I right a lot less now then I did as a kid, so maybe it’s about just staying sharp

You rays a good point!

I believe “raze” would be the correct pronunciation. ;)

Both are pronounced identically in American English at least.

Huh, the IPA indeed seems to be the same, but I would argue that the “z” in “raze” is distinctly more voiced than the “s” in “rays”.

Ah, this remains me of a classique in this field: https://youtu.be/OonDPGwAyfQ

As a nonnative English speaker (actually mostly reader/writer/listener), I started doing that at some point (many years after English proficiency), to my own dismay.

> I don't remember ever making this mistake (but do remember plenty others to make up for it), and can't imagine myself doing it. Yet it happens to native speakers all the time.

I used to think that, too. But now my fingers just type the words as I hear them spoken in my mind, and that seems to occasionally produce homophones.

Kinda fascinating what this says about our language processing, to be honest!

I was most disconcerted to find myself doing the same thing of late.

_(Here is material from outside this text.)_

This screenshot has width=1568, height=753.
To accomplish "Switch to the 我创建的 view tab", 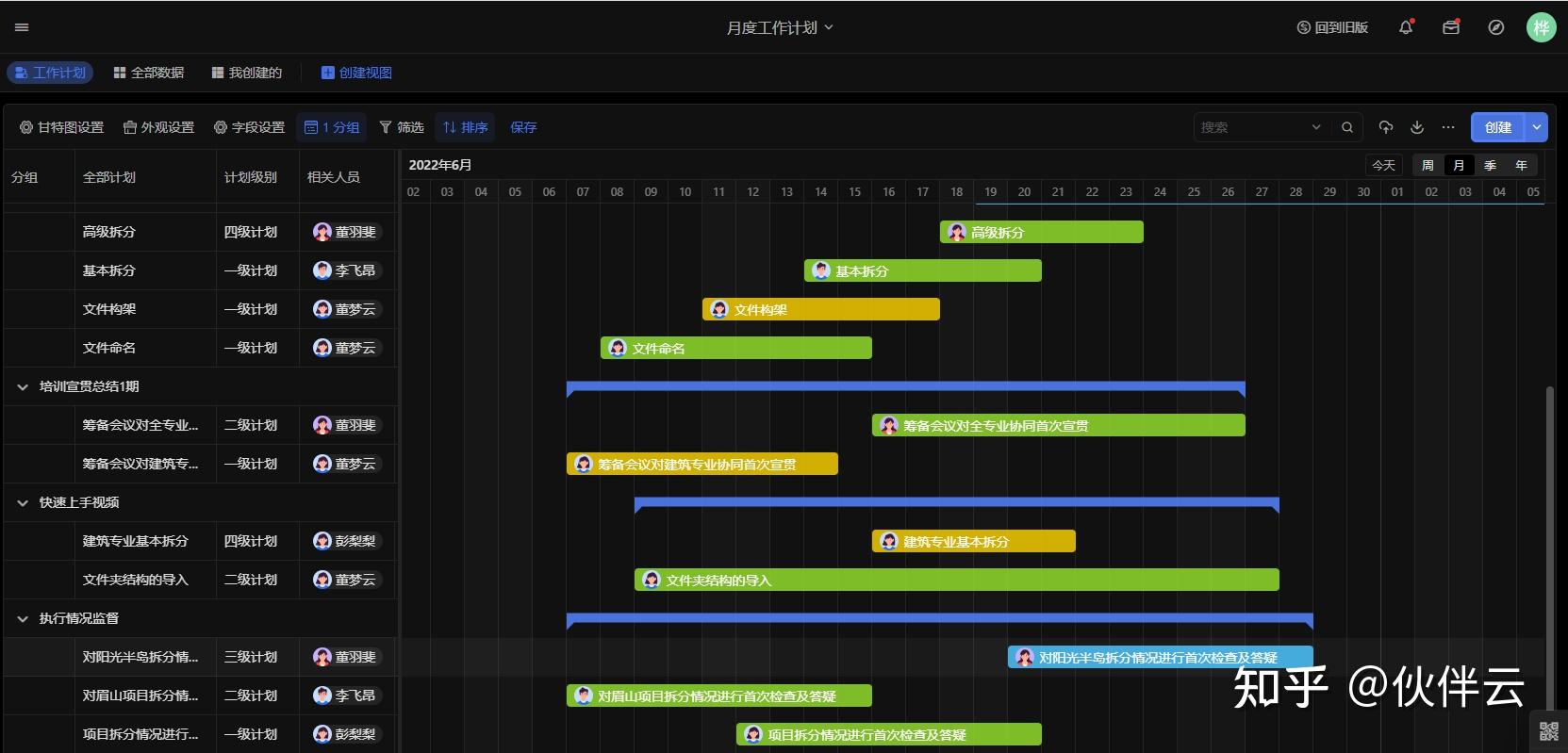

It is very curious; like my brain internally just couldn't be bothered anymore to expend the energy to delineate their and there until I'm in the process of actually typing. But that means the signalling fires a tad late, so I'm going back and fixing stuff.

I'm not native and I absolutely do this. 500 grams of flower...

Funny, that fragment actually works as written in some contexts. :)

Imagining that looks very nice, TIL prettiness can be quantified/measured by weight :D

Unfinished does not justify unsecure!

You start with something secure and rudimentary and add features over time.

You don't start with something unsecure and then add security to it.